__DESCRIPTION OF THE TASK__
Each line below from the one containing "1008x1196 pixels. At" through the one containing "The height and width of the screenshot is (635, 1133)." is to be given again exactly, and no line outside that span.

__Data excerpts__

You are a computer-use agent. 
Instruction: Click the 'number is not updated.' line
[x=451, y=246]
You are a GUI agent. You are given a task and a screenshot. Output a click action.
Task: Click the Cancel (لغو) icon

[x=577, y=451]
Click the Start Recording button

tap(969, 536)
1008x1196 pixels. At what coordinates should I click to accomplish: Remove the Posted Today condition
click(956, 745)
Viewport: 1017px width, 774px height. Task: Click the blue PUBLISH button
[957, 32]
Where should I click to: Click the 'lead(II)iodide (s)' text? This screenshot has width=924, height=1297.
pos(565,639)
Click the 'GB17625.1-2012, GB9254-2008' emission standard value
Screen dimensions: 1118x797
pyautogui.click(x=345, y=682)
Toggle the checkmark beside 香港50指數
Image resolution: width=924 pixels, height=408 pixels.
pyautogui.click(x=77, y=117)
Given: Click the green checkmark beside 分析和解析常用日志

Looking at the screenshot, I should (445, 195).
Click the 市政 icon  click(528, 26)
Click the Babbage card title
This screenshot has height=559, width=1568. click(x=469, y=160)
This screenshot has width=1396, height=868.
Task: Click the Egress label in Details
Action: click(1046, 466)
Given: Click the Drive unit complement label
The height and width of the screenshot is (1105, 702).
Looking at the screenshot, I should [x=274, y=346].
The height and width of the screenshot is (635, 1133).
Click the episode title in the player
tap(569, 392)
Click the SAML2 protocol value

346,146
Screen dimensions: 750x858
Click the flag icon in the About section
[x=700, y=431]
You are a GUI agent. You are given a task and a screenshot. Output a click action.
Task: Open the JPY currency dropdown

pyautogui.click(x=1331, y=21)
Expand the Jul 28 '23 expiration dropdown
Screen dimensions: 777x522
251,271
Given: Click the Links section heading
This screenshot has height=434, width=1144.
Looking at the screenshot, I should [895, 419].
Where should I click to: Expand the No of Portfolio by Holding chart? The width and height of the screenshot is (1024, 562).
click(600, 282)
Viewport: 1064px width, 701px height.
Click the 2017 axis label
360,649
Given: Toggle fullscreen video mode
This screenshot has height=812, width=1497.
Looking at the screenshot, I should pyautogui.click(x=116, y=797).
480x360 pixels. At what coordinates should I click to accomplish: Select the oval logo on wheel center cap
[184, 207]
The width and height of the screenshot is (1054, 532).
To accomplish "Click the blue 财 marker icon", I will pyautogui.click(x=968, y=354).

__WRITTEN ANSWER__
1008x1196 pixels. At what coordinates should I click to accomplish: Remove the Posted Today condition
click(956, 745)
Viewport: 1017px width, 774px height. Task: Click the blue PUBLISH button
[957, 32]
Where should I click to: Click the 'lead(II)iodide (s)' text? This screenshot has width=924, height=1297.
pos(565,639)
Click the 'GB17625.1-2012, GB9254-2008' emission standard value
Screen dimensions: 1118x797
pyautogui.click(x=345, y=682)
Toggle the checkmark beside 香港50指數
Image resolution: width=924 pixels, height=408 pixels.
pyautogui.click(x=77, y=117)
Given: Click the green checkmark beside 分析和解析常用日志

Looking at the screenshot, I should (445, 195).
Click the 市政 icon  click(528, 26)
Click the Babbage card title
This screenshot has height=559, width=1568. click(x=469, y=160)
This screenshot has width=1396, height=868.
Task: Click the Egress label in Details
Action: click(1046, 466)
Given: Click the Drive unit complement label
The height and width of the screenshot is (1105, 702).
Looking at the screenshot, I should [x=274, y=346].
The height and width of the screenshot is (635, 1133).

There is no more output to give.